Git ist seit Längerem Bestandteil der großen Distributionen wie OpenSuse, Ubuntu, Fedora oder Mandriva. Entsprechend verwenden Sie zur Installation den Paketmanager Ihrer Distribution. Installieren Sie darüber hinaus auch das Git-Webfrontend git-web. Um die korrekte Installation zu prüfen, geben Sie den Aufruf git help in der Konsole ein, worauf das Programm die Hilfeseite anzeigt (Abbildung 1).
Bevor Sie Repositories anlegen oder modifizieren, müssen Sie Git erst einmal grundlegend konfigurieren. Dazu gehört die Angabe Ihres Namens und Ihrer E-Mail-Adresse, die später zum festen Bestandteil eines jeden Git-Commits werden. Optional teilen Sie Git mit, welchen Editor Sie bevorzugen. Die notwendigen Befehle zeigt Listing 1. Git legt damit in Ihrem persönlichen Verzeichnis eine Datei namens .gitconfig an, die diese Angaben enthält.
Listing 1
$ git config --global user.name "Ihr Name " $ git config --global user.email ihrname @beispiel .de $ git config --global core.editor vim $ git config --global color.branch "auto" $ git config --global color.status "auto" $ git config --global color.diff "auto"
Den Git-Server installieren
Dieser Artikel geht davon aus, dass Sie ein öffentliches Git-Verzeichnis anlegen, auf das prinzipiell jedermann lesend zugreifen darf. Entwickler mit eigenem Account auf dem Server dürfen außerdem ihre Änderungen in Form von Commits in das Git-Repository einspielen. Damit das klappt, brauchen Sie zunächst den Git-Server.
Legen Sie einen Ordner an, der Ihre Git-Repositories enthält, etwa /home/git, und bestimmen Sie als besitzende Gruppe und User jeweils git. Sofern noch nicht vorhanden, installieren Sie danach einen Inetd-Daemon und öffnen dessen Konfiguration /etc/inetd.conf. Dort tragen Sie die folgende Zeile ein:
git stream tcp nowait gitserver /usr/bin/git-daemon git-daemon --inetd --verbose --base-path=/home/git
Damit ist der Git-Daemon eingerichtet. Zugriff auf die Repositories erhalten Sie und andere später über die URL http://server
/name
. Heißt ein Repository also linux-2.6-local und der Hostname des Servers git.example.org, wäre die vollständige URL für das Repository entsprechend http://git.example.org/linux-2.6-local. Der zugehörige Ordner im Dateisystem wäre dann /home/git/linux-2.6-local.

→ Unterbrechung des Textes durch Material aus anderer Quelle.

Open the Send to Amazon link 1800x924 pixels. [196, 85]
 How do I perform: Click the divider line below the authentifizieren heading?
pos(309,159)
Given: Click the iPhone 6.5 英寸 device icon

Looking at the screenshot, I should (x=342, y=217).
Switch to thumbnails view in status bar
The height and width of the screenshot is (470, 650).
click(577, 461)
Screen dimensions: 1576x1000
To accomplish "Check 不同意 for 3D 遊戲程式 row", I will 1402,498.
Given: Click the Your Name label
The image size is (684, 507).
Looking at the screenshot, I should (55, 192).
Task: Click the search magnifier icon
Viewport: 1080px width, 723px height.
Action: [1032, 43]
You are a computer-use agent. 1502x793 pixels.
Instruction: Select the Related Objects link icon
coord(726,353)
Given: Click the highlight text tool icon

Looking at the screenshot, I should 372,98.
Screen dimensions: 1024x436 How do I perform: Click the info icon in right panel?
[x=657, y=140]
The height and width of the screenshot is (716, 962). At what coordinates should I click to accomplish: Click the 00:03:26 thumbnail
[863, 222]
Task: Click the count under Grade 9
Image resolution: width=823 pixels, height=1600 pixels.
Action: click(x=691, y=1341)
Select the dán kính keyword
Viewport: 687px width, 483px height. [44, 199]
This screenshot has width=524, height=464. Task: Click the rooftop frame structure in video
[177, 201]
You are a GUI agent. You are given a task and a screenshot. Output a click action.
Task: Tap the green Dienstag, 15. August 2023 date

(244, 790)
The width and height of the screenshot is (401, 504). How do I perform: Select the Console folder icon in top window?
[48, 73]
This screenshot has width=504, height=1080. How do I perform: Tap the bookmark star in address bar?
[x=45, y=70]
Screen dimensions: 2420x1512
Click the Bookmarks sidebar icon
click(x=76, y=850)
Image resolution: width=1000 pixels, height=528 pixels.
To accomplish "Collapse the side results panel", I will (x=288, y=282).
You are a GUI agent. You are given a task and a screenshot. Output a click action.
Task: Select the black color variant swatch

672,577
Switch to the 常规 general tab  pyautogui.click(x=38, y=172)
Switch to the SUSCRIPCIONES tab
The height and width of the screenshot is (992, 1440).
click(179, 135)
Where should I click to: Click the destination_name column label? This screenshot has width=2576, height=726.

Beachten Sie: Je nach verwendeter Distribution ist die Funktion export-all entweder aktiv oder abgeschaltet. Ist sie aus, führt das dazu, dass der Git-Daemon nicht alle Ordner in /home/git automatisch erfasst. Um sicherzustellen, dass der Git-Daemon ein Repository immer exportiert, legen Sie im Ordner des Repositories auf Ihrem Server die Datei git-daemon-export-ok an.